PASSAGE SHOWN >>

Two weeks ago I asked a question here: Where have all my doctors gone? And I talked about feeling abandoned at the growing loss of the medical care providers – doctors largely in their 50s – in whom I have placed trust. Today, it’s about them.
As with everything complicated, there aren’t sound-bite solutions to the growing migration away from their medical practices by physicians midcareer. There are a lot of surveys and information discussing this exodus, largely focusing on depersonalization and corporatization of medicine, but whatever the myriad reasons, this particular statistic concerned me: A report last year from the Association of American Medical Colleges projects a shortage of from 42,600 to 121,300 physicians by 2030 – and this in a nation that prides itself on being and having the best and the most of just about everything.
Except, apparently, enough doctors and a medical system that attracts them and allows it to be such that they want to stick around. I’m not advocating for any particular fix – that’s way above my pay grade. I’m just trying to understand why the men and women who normally go into medicine are opting for other fields or getting out of clinical practice once in the field and turning instead to teaching, research, hospital leadership, work in the medical insurance area, lobbying or the pharmaceutical industry. Or just retiring early.
I want to know this because it’s affecting me personally. I’m in my 70s. I don’t know how many new doctors I can personally break in any more.

INFORMATION >>

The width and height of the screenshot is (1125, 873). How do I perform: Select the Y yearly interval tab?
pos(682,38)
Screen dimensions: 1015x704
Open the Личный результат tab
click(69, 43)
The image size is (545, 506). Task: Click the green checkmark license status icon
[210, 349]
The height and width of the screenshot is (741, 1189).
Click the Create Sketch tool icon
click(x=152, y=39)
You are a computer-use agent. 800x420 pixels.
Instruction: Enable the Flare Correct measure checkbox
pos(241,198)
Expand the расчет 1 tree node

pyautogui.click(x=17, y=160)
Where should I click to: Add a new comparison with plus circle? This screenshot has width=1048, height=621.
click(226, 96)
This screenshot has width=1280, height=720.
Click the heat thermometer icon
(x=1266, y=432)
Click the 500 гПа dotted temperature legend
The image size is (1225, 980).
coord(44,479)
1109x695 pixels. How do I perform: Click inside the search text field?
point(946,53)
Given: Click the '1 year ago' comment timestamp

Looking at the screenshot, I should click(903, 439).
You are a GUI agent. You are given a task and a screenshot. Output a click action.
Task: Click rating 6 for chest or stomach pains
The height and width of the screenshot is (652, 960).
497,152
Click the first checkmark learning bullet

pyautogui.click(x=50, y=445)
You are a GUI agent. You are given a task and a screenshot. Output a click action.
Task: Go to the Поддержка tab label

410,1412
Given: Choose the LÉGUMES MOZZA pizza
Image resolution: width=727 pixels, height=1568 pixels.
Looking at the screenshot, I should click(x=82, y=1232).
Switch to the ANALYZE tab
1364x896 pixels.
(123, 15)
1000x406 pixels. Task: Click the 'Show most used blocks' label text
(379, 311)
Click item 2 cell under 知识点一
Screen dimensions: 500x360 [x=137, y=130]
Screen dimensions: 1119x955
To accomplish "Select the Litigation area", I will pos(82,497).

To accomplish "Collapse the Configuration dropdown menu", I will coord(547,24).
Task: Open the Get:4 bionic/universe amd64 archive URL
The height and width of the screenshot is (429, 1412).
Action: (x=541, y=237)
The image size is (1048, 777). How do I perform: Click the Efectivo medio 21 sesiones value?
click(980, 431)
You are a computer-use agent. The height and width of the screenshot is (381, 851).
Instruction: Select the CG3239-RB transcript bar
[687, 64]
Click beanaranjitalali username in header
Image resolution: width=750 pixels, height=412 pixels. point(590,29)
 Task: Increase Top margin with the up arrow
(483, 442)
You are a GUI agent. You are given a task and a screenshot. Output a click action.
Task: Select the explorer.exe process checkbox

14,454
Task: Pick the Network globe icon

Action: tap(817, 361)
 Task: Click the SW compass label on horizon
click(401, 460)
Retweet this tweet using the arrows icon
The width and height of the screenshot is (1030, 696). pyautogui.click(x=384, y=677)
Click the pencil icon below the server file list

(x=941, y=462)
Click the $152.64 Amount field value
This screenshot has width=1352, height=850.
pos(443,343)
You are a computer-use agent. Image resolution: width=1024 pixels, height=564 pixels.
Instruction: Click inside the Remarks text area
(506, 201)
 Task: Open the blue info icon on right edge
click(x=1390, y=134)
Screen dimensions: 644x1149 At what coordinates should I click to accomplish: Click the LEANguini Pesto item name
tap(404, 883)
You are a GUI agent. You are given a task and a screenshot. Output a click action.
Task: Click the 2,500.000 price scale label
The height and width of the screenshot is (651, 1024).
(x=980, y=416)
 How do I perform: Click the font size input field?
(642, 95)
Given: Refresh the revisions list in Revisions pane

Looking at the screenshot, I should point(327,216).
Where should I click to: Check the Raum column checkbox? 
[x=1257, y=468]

EXERCISE AIM >> Continue the passage about physicians leaving clinical practice in midcareer, starting after its last sentence.

TASK OUTPUT >>
I know that as a society, we’re not too inclined to put a lot of sympathy into the plight of our doctors. After all, they make buckets of money, right, so what’s to complain about? Would that it were so easy. I do know that there are many nondoctor things they are now required to do for the same money and in the same amount of time. Despite all I’ve read, the most clarity I got was in a conversation with a family friend, a doctor in her 50s in the Seattle area.
While people enter the field for a variety of reasons, she said, most want to take care of people. Independent providers cannot afford or manage all the required insurance and legal issues that a conglomerate can, so the kinds of stand-alone practices many of us grew up with cannot survive today. Big health systems have to monitor the physician’s time so a profit can be made. Doctors cannot spend the time with patients they would like to. Frustration and overload set in. Physician suicide rates are high. Burnout is real. Many are walking away for other work, often in a related area, that is still financially rewarding, but also (hopefully) soul-satisfying. Like teaching.
That’s kind of a nutshell description of a longer conversation, but what she told me that physicians miss – and what often drives them away – is the lack of time to hear the patient’s story.
“With the advent of electronic medical records, which we have for good reasons, we find ourselves typing as we talk to patients. There’s no eye contact. Patients don’t feel a connection to us as they did before,” she said. “And we don’t do as good a job of finding out what’s really going on. When we ask about a symptom, there are algorithms at work helping us with the diagnosis, but what we can miss is the psychological overlay in the disorder, things that can worsen the symptoms.
“Quite simply, we need to hear their story, the narrative. There isn’t a box to check for that.
“From the provider’s standpoint, we just need to get on the raft and head downstream.”
She concluded with a famous adage: The patient will tell you what’s wrong if only you listen long and carefully enough. The diagnosis is the story, she said, as is the treatment. “Even telling the story is therapeutic for the patient, according to an every-growing body of cognitive and neuroscience data. Because relationships heal.”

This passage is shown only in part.